You see it on television all the time. Sports shows are 60 frames. Those flawless slo-mo playbacks with no smearing. I haven’t seen ‘The Hobbit’ yet, but I do believe it would be nice to get away from 24 frames per second — even just to 30 frames per second. I don’t have a nostalgic longing to stick with the smearing or strobing you get when you pan with a film camera. It’s not nice. It comes from ancient technology that we don’t need anymore. Even upping to 30 might get rid of that, I don’t know why 48 as opposed to 50 or 60, frankly.

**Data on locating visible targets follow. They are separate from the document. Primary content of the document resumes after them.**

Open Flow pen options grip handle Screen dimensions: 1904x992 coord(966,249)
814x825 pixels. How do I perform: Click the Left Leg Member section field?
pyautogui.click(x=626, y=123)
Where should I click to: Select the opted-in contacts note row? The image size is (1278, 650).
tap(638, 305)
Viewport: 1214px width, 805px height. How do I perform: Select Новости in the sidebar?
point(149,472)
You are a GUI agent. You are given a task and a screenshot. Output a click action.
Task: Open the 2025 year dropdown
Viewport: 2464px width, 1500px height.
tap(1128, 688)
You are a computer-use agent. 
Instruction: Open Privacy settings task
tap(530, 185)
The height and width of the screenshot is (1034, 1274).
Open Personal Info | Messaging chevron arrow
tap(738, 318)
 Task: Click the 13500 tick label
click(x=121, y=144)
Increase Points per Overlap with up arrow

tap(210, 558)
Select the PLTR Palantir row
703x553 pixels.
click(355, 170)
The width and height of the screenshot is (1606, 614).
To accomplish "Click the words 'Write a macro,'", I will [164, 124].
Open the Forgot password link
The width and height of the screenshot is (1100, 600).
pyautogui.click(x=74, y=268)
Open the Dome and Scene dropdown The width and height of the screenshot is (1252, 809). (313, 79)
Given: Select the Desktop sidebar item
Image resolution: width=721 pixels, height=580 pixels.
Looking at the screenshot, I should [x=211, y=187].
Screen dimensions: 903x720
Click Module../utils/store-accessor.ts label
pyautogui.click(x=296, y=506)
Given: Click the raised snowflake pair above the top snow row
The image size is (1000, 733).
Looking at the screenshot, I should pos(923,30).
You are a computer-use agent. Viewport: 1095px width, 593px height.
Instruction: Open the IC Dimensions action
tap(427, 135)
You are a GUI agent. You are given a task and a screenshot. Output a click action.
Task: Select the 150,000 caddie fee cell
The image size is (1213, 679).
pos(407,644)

In a weird way, 48, as double of 24, is still clinging to the old technology.

David Cronenberg

The legendary director shares his thoughts of the 24 fps vs.48 fps debate (via Indiewire)

Bloody good POINT, David!  After all, silent films were at a different FPS rate than “talkies”; and film speed is certainly determined by physical determinations.  Whereas I do see advantages of shooting on film stock over pure digital film-making (clearer masters, larger depth of field, etc) I didn’t notice any difference the first time I saw “The Hobbit” (in a large THX theater).  I did notice that when I saw it the second time in a smaller theater it seemed to make my eyes tired, but it was also about 20 degrees too warm in the place, and I was coming down with a cold — so either of those might explain the tiredness more so than the clarity of the screen image.